**EXERCISE AIM:** The answer must be the full listing, written out exactly.

(THE INPUT begins)

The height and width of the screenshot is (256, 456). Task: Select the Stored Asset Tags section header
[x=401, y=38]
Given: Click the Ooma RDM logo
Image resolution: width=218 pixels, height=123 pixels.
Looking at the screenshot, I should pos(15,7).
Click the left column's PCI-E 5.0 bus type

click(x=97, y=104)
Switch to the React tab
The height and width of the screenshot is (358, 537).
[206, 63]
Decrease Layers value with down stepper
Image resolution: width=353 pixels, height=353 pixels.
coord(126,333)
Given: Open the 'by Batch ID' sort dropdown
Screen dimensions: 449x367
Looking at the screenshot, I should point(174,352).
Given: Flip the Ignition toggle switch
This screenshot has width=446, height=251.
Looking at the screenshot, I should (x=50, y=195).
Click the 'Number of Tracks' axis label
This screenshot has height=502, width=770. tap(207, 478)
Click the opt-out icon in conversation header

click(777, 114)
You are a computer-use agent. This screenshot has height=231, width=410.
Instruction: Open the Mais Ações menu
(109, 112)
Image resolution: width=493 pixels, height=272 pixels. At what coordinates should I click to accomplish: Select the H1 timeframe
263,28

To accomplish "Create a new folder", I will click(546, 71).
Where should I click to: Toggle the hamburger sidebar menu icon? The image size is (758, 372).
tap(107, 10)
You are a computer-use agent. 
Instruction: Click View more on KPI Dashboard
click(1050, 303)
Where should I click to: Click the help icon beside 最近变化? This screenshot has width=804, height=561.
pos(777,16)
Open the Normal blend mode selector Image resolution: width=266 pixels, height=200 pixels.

(THE INPUT ends)

**THE ANSWER:**
The height and width of the screenshot is (256, 456). Task: Select the Stored Asset Tags section header
[x=401, y=38]
Given: Click the Ooma RDM logo
Image resolution: width=218 pixels, height=123 pixels.
Looking at the screenshot, I should pos(15,7).
Click the left column's PCI-E 5.0 bus type

click(x=97, y=104)
Switch to the React tab
The height and width of the screenshot is (358, 537).
[206, 63]
Decrease Layers value with down stepper
Image resolution: width=353 pixels, height=353 pixels.
coord(126,333)
Given: Open the 'by Batch ID' sort dropdown
Screen dimensions: 449x367
Looking at the screenshot, I should point(174,352).
Given: Flip the Ignition toggle switch
This screenshot has width=446, height=251.
Looking at the screenshot, I should (x=50, y=195).
Click the 'Number of Tracks' axis label
This screenshot has height=502, width=770. tap(207, 478)
Click the opt-out icon in conversation header

click(777, 114)
You are a computer-use agent. This screenshot has height=231, width=410.
Instruction: Open the Mais Ações menu
(109, 112)
Image resolution: width=493 pixels, height=272 pixels. At what coordinates should I click to accomplish: Select the H1 timeframe
263,28

To accomplish "Create a new folder", I will click(546, 71).
Where should I click to: Toggle the hamburger sidebar menu icon? The image size is (758, 372).
tap(107, 10)
You are a computer-use agent. 
Instruction: Click View more on KPI Dashboard
click(1050, 303)
Where should I click to: Click the help icon beside 最近变化? This screenshot has width=804, height=561.
pos(777,16)
Open the Normal blend mode selector Image resolution: width=266 pixels, height=200 pixels.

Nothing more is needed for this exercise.